■ Task item ■
The records beneath should be restated word for word.

■ Stored data ■
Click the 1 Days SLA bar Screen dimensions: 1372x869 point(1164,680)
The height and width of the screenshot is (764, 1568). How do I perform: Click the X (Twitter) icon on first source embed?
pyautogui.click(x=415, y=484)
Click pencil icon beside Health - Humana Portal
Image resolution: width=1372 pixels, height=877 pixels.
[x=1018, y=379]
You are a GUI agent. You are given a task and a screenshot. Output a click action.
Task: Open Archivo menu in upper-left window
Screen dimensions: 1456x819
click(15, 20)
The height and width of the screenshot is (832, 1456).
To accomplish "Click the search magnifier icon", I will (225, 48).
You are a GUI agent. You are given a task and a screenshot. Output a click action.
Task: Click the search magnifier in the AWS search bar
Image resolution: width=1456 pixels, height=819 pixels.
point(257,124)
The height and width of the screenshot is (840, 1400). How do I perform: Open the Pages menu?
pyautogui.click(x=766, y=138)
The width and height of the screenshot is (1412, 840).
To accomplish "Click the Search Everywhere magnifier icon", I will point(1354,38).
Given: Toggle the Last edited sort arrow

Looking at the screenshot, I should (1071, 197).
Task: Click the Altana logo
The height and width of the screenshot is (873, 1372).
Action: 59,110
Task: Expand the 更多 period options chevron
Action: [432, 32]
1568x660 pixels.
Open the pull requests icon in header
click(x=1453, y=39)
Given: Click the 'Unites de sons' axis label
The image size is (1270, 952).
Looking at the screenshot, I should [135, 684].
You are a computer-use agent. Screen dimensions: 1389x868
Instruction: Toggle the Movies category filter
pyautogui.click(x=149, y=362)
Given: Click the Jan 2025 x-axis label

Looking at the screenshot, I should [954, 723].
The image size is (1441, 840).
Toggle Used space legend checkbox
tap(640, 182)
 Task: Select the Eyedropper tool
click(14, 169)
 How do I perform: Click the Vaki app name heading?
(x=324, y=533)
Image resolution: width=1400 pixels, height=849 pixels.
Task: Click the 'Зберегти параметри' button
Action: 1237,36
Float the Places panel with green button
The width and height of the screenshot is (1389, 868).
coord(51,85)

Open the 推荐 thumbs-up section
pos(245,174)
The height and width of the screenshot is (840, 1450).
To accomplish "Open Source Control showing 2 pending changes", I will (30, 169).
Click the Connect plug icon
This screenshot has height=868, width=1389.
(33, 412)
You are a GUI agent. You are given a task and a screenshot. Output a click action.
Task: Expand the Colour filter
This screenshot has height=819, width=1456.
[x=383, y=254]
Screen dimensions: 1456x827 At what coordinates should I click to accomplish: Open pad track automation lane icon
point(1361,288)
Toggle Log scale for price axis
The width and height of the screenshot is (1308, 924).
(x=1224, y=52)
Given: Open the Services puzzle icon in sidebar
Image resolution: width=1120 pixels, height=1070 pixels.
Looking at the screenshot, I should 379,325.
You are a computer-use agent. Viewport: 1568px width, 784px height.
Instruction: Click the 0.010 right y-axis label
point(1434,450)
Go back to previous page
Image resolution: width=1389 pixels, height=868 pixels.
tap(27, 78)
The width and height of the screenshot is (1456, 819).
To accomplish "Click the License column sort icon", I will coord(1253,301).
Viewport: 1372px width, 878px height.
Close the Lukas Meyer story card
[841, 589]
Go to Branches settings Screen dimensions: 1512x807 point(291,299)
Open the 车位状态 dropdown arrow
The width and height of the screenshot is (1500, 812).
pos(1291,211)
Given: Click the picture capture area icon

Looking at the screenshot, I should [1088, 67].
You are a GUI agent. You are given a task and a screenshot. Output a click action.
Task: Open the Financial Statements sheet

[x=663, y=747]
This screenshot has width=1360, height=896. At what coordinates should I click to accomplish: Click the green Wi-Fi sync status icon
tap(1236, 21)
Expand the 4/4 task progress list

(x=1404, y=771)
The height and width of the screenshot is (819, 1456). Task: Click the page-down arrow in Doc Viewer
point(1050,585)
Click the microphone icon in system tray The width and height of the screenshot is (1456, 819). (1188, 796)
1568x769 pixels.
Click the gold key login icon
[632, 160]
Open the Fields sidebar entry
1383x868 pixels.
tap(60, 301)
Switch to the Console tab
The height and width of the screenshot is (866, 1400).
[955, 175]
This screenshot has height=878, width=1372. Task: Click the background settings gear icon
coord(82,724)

■ Result of this task ■
Click the 1 Days SLA bar Screen dimensions: 1372x869 point(1164,680)
The height and width of the screenshot is (764, 1568). How do I perform: Click the X (Twitter) icon on first source embed?
pyautogui.click(x=415, y=484)
Click pencil icon beside Health - Humana Portal
Image resolution: width=1372 pixels, height=877 pixels.
[x=1018, y=379]
You are a GUI agent. You are given a task and a screenshot. Output a click action.
Task: Open Archivo menu in upper-left window
Screen dimensions: 1456x819
click(15, 20)
The height and width of the screenshot is (832, 1456).
To accomplish "Click the search magnifier icon", I will (225, 48).
You are a GUI agent. You are given a task and a screenshot. Output a click action.
Task: Click the search magnifier in the AWS search bar
Image resolution: width=1456 pixels, height=819 pixels.
point(257,124)
The height and width of the screenshot is (840, 1400). How do I perform: Open the Pages menu?
pyautogui.click(x=766, y=138)
The width and height of the screenshot is (1412, 840).
To accomplish "Click the Search Everywhere magnifier icon", I will point(1354,38).
Given: Toggle the Last edited sort arrow

Looking at the screenshot, I should (1071, 197).
Task: Click the Altana logo
The height and width of the screenshot is (873, 1372).
Action: 59,110
Task: Expand the 更多 period options chevron
Action: [432, 32]
1568x660 pixels.
Open the pull requests icon in header
click(x=1453, y=39)
Given: Click the 'Unites de sons' axis label
The image size is (1270, 952).
Looking at the screenshot, I should [135, 684].
You are a computer-use agent. Screen dimensions: 1389x868
Instruction: Toggle the Movies category filter
pyautogui.click(x=149, y=362)
Given: Click the Jan 2025 x-axis label

Looking at the screenshot, I should [954, 723].
The image size is (1441, 840).
Toggle Used space legend checkbox
tap(640, 182)
 Task: Select the Eyedropper tool
click(14, 169)
 How do I perform: Click the Vaki app name heading?
(x=324, y=533)
Image resolution: width=1400 pixels, height=849 pixels.
Task: Click the 'Зберегти параметри' button
Action: 1237,36
Float the Places panel with green button
The width and height of the screenshot is (1389, 868).
coord(51,85)

Open the 推荐 thumbs-up section
pos(245,174)
The height and width of the screenshot is (840, 1450).
To accomplish "Open Source Control showing 2 pending changes", I will (30, 169).
Click the Connect plug icon
This screenshot has height=868, width=1389.
(33, 412)
You are a GUI agent. You are given a task and a screenshot. Output a click action.
Task: Expand the Colour filter
This screenshot has height=819, width=1456.
[x=383, y=254]
Screen dimensions: 1456x827 At what coordinates should I click to accomplish: Open pad track automation lane icon
point(1361,288)
Toggle Log scale for price axis
The width and height of the screenshot is (1308, 924).
(x=1224, y=52)
Given: Open the Services puzzle icon in sidebar
Image resolution: width=1120 pixels, height=1070 pixels.
Looking at the screenshot, I should 379,325.
You are a computer-use agent. Viewport: 1568px width, 784px height.
Instruction: Click the 0.010 right y-axis label
point(1434,450)
Go back to previous page
Image resolution: width=1389 pixels, height=868 pixels.
tap(27, 78)
The width and height of the screenshot is (1456, 819).
To accomplish "Click the License column sort icon", I will coord(1253,301).
Viewport: 1372px width, 878px height.
Close the Lukas Meyer story card
[841, 589]
Go to Branches settings Screen dimensions: 1512x807 point(291,299)
Open the 车位状态 dropdown arrow
The width and height of the screenshot is (1500, 812).
pos(1291,211)
Given: Click the picture capture area icon

Looking at the screenshot, I should [1088, 67].
You are a GUI agent. You are given a task and a screenshot. Output a click action.
Task: Open the Financial Statements sheet

[x=663, y=747]
This screenshot has width=1360, height=896. At what coordinates should I click to accomplish: Click the green Wi-Fi sync status icon
tap(1236, 21)
Expand the 4/4 task progress list

(x=1404, y=771)
The height and width of the screenshot is (819, 1456). Task: Click the page-down arrow in Doc Viewer
point(1050,585)
Click the microphone icon in system tray The width and height of the screenshot is (1456, 819). (1188, 796)
1568x769 pixels.
Click the gold key login icon
[632, 160]
Open the Fields sidebar entry
1383x868 pixels.
tap(60, 301)
Switch to the Console tab
The height and width of the screenshot is (866, 1400).
[955, 175]
This screenshot has height=878, width=1372. Task: Click the background settings gear icon
coord(82,724)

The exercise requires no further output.